Exten­sion de durée du droit d’au­teur


Très bon résumé publié sur Actua­litté, lui même repre­nant Michael Hart, de l’ex­ten­sion du copy­right de la durée initiale de 14 ans après publi­ca­tion renou­ve­lable 28 ans à une durée de 70 ans après mort de l’au­teur.

Ce qui est inté­res­sant c’est qu’au moins les quatre premières étapes n’avaient pas vrai­ment comme objec­tif d’aug­men­ter la durée d’ex­ploi­ta­tion des oeuvres. L’idée est clai­re­ment de lutter contre une avan­cée tech­nique qui aurait faci­lité la diffu­sion des oeuvres : presses à vapeur, presses élec­triques, photo­co­pieuses.

L’en­nemi c’est la concur­rence du domaine public, et en augmen­tant les durées, on évite que tout un pan de la culture s’y élève. C’est une bête appli­ca­tion de l’offre et de la demande avec une stra­té­gie de la rareté : L’idée n’est pas tant d’ex­ploi­ter plus long­temps les oeuvres que de limi­ter la diffu­sion d’oeuvres qui ne seraient pas aussi chères.
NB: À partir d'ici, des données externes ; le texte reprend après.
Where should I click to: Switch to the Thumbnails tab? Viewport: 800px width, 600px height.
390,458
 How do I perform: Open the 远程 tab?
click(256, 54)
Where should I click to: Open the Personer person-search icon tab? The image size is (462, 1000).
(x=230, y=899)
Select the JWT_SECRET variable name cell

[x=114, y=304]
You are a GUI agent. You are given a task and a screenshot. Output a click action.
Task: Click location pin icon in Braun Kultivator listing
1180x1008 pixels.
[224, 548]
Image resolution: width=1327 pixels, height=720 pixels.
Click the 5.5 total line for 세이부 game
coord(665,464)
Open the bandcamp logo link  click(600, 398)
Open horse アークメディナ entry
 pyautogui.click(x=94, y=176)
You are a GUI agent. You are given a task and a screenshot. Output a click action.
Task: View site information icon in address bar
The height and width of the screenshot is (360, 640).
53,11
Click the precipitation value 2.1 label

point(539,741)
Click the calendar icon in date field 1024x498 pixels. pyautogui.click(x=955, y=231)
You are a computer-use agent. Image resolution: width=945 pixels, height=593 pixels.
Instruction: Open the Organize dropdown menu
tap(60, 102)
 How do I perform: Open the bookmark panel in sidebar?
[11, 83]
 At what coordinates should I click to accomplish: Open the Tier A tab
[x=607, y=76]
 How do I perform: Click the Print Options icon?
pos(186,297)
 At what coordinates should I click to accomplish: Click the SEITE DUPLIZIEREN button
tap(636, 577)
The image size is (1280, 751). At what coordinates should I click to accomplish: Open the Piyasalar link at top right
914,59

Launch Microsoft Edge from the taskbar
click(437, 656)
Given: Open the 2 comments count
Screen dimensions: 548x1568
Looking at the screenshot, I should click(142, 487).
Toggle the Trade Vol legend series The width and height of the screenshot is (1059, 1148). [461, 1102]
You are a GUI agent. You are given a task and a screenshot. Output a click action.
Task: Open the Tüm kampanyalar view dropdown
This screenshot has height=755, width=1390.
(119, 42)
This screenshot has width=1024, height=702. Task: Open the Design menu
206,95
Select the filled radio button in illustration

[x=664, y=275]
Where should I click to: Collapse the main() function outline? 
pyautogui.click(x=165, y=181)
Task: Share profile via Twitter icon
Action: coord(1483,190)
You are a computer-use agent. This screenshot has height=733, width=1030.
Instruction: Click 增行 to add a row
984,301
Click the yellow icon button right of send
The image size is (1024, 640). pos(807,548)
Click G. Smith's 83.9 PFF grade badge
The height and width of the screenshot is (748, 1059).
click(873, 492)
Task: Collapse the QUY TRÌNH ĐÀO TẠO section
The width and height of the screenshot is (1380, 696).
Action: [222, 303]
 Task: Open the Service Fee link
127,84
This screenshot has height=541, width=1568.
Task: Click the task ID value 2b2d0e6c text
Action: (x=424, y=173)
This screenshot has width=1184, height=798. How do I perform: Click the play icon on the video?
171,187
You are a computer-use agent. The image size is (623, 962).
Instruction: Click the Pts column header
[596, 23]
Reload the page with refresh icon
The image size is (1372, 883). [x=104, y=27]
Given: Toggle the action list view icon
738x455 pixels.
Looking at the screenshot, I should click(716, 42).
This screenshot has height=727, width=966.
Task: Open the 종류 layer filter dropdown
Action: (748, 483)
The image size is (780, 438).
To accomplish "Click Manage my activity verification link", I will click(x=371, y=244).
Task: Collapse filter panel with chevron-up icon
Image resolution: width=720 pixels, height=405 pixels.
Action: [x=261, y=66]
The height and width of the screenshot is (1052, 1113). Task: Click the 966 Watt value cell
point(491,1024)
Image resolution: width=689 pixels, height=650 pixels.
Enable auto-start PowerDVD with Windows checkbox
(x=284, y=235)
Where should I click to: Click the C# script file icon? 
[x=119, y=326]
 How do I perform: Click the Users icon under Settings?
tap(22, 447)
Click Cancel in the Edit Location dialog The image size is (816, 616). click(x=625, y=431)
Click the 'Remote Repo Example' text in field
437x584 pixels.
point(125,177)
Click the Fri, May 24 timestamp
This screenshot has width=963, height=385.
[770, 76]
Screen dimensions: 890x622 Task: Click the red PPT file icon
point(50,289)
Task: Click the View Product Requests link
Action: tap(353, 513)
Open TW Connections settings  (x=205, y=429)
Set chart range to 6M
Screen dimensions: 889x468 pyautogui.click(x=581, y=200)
Ça permet de voir d’un coup le côté patri­mo­nial du droit d’au­teur sous un autre angle, qui a pour but de restreindre la culture et l’ac­cès aux oeuvres plutôt que de la déve­lop­per. Il est peut être temps d’en­vi­sa­ger d’autres modèles, à l’heure où tout un pan d’oeuvres sous droit devient perdu pour tout le monde car ni exploité ni libre­ment diffu­sable.